Activity.
Your whole reply should be the lines from the one that contains "You are a GUI" through the last line of the listing, copied exactly.

Data listing.
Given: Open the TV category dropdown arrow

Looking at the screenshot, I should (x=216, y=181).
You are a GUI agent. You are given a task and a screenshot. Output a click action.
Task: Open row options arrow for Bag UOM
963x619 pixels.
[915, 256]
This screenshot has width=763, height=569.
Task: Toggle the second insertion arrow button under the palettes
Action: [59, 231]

Answer box.
You are a GUI agent. You are given a task and a screenshot. Output a click action.
Task: Open row options arrow for Bag UOM
963x619 pixels.
[915, 256]
This screenshot has width=763, height=569.
Task: Toggle the second insertion arrow button under the palettes
Action: [59, 231]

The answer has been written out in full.